Livrarias são pontes e túneis: livros dão passagem desta existência para outra. A outra existência é esta mesma de aqui e de agora: livros mudam nosso jeito de ver a existência, a existência vira outra.

Livrarias são pontes, há passagens que devem ser feitas a céu aberto, olhos atentos para as paisagens. Túneis, algumas passagens pedem segredo.

Algumas livrarias são mais: são Sapere, Palavraria. Nelas, as passagens se multiplicam. Nelas, aqueles que (se) encontram (em) livros encontram outros que também procuram: há mesas e café e tempo para conversar. E pessoas que lá trabalham e conhecem de verdade e amam o seu trabalho: os livros, as mesas, o café, os que procuram esse outro tempo para conversar com os seus iguais. Passagens.

Palavraria e Sapere fecharam suas portas. Como assim, fecharam as portas? Se Palavraria e Sapere foram lugares para tantos saraus, clubes de leitores, cursos, feiras além da Feira e encontros da crítica com os escritores, se venderam muitos livros e bastante e bom café, como assim, encerraram atividades e passagens entre a Cidade Baixa e o Bom Fim através da Redenção?

Será que encerraram mesmo? É definitivo? Eu sei, é caro o aluguel de espaços de bom tamanho entre o Bom Fim e a Cidade Baixa e há outros custos e a redobrada insegurança de ter portas abertas para as calçadas. E há o novo livro feito de bytes que dispensa o lugar feito de estantes, poltronas, sossego, gentileza, cálice de vinho. Será que dispensa mesmo?

Novos tempos e problemas não exigem novas perspectivas? Será que o patrimônio construído por Sapere e Palavraria não pertence a todos esses que já estão saudosos das passagens e dos encontros tão poucos dias após as portas fechadas? Esse patrimônio não merece ser pensado de outro modo?

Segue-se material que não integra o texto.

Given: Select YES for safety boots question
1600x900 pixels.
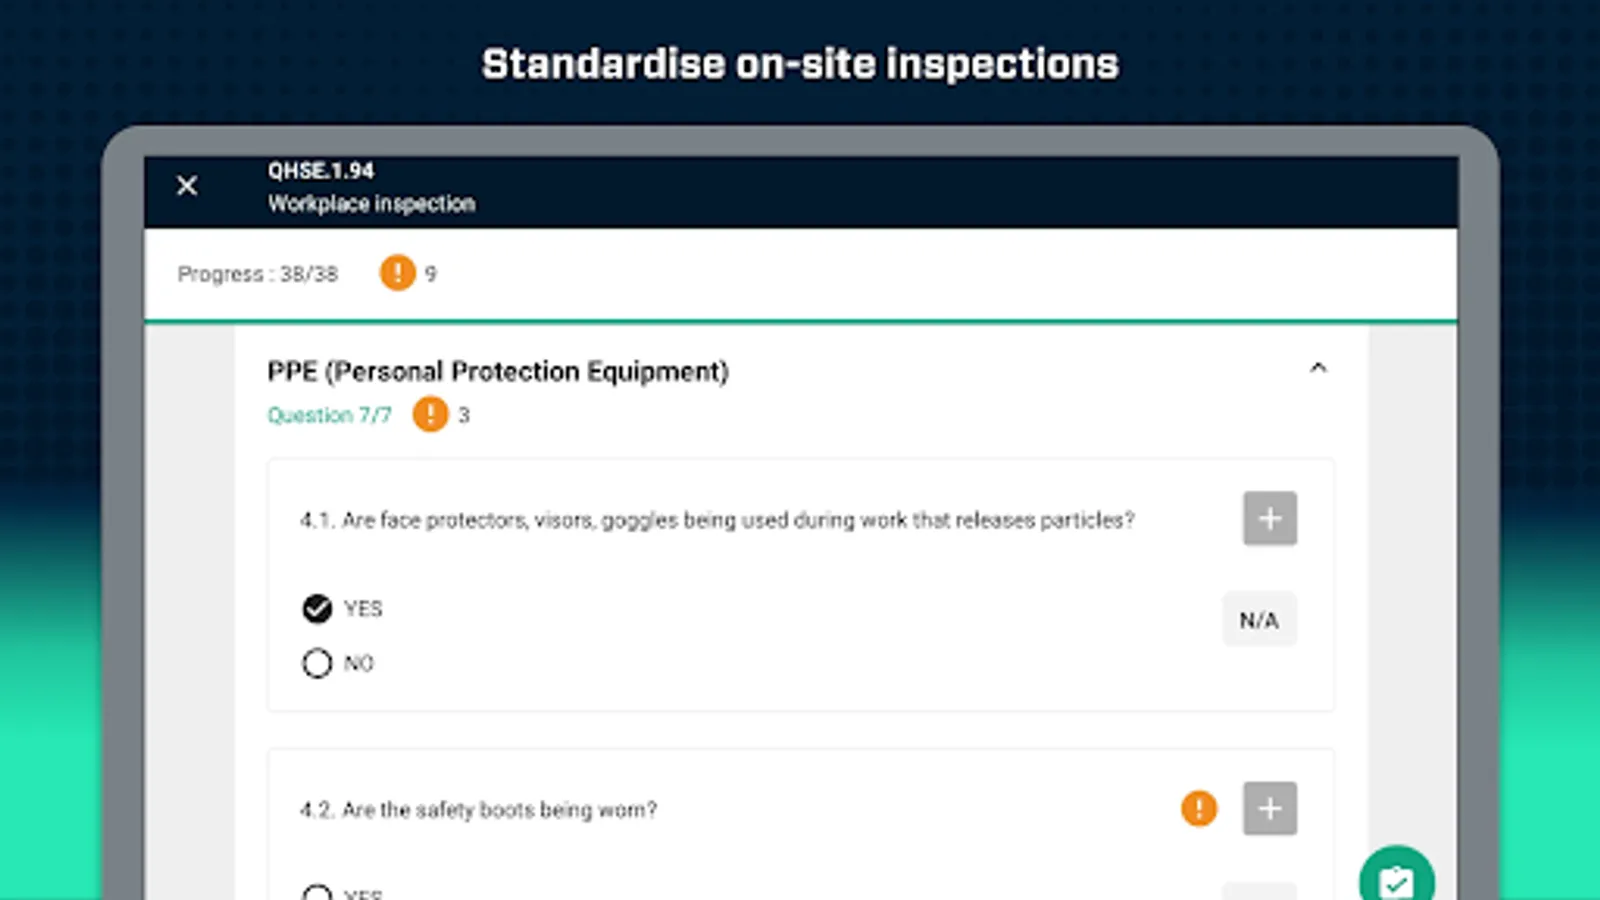Looking at the screenshot, I should (317, 892).
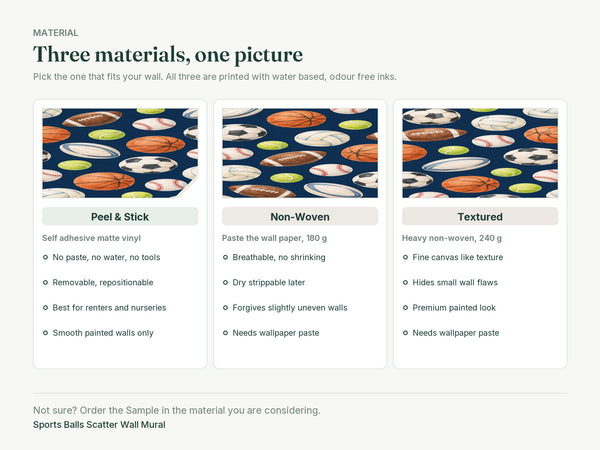Screen dimensions: 600x450
Task: Click the bullet beside Hides small wall flaws
Action: coord(405,282)
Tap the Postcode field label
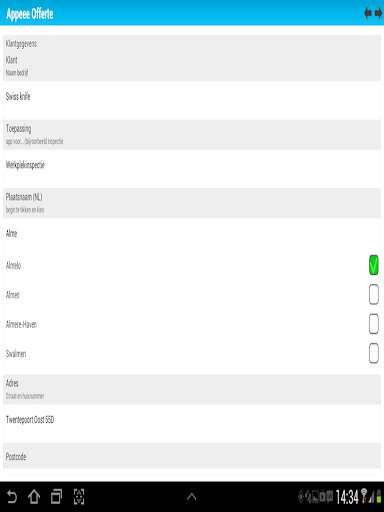This screenshot has width=384, height=512. point(16,456)
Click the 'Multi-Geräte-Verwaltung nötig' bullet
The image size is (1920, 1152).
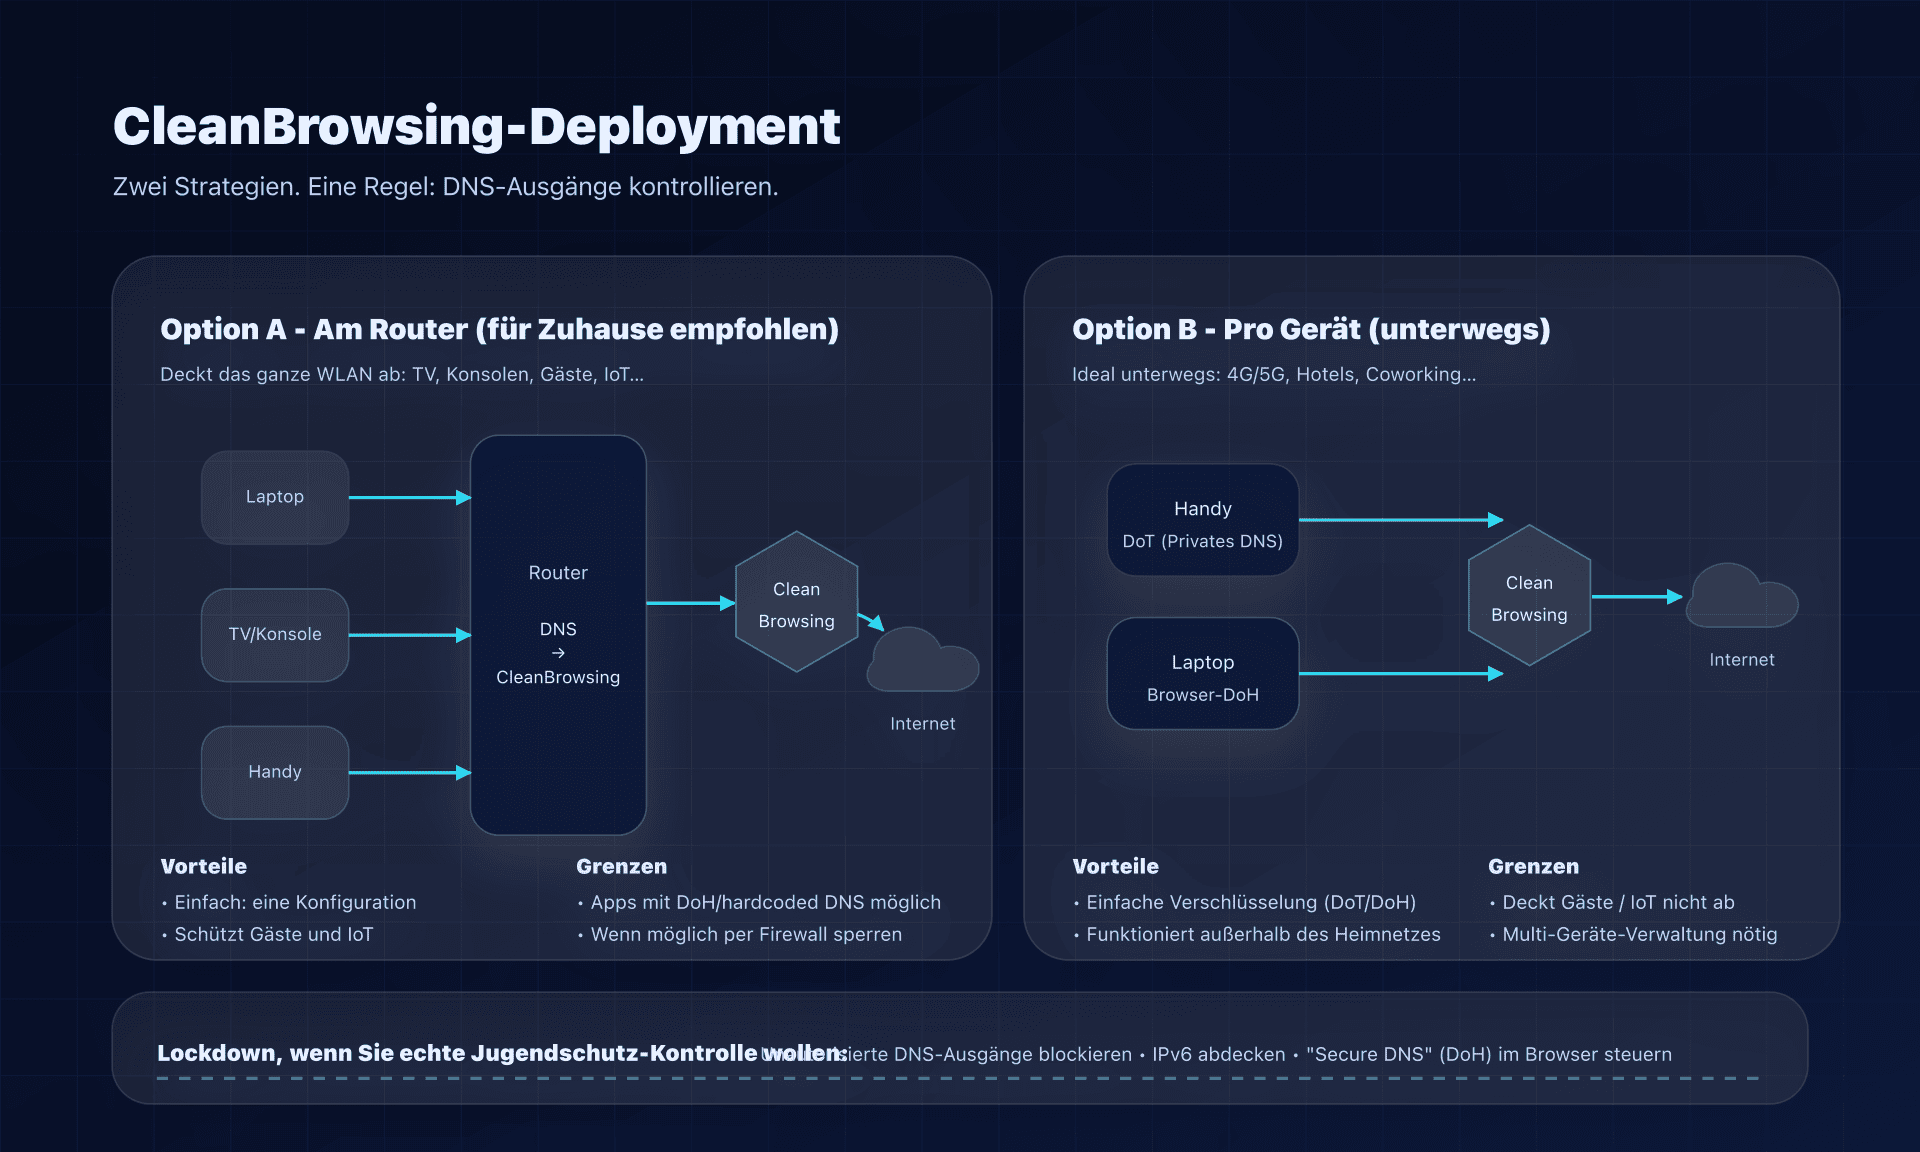(1639, 934)
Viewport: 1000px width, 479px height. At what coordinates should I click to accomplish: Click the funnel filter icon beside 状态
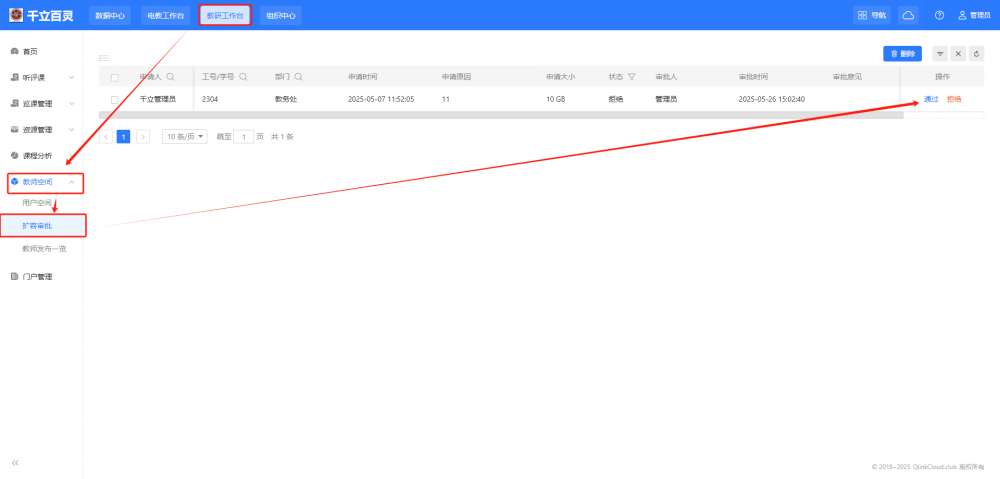[632, 76]

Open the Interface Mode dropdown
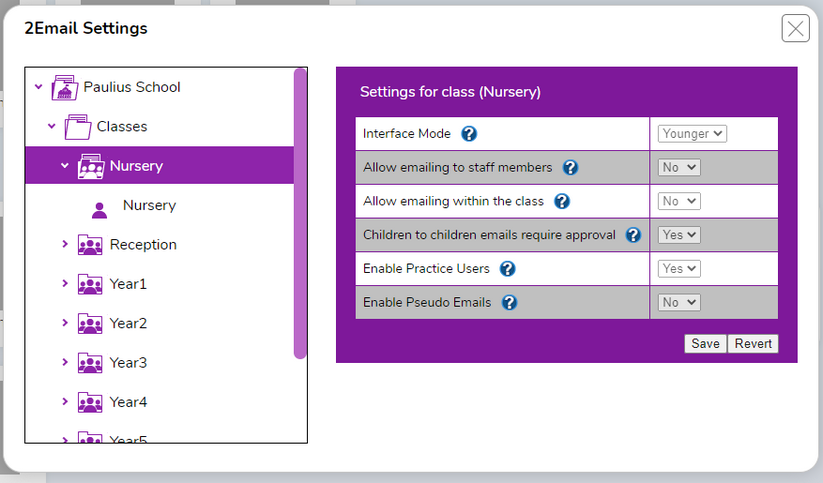point(692,133)

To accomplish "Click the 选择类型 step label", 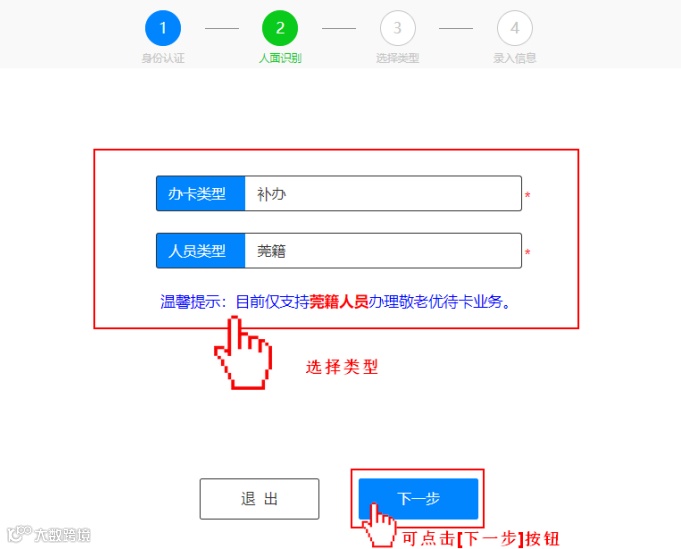I will (x=397, y=58).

E se os muitos amigos de Sapere e Palavraria formarem o clube que na verdade já existe e se quinhentas pessoas doarem (para si próprias) vinte reais por mês? E se mil ou duas mil? E se forem trinta reais? E se os alugueis forem pagos por esse clube que na verdade já existe e os livros, as passagens e os encontros continuarem nos dois lados do Parque?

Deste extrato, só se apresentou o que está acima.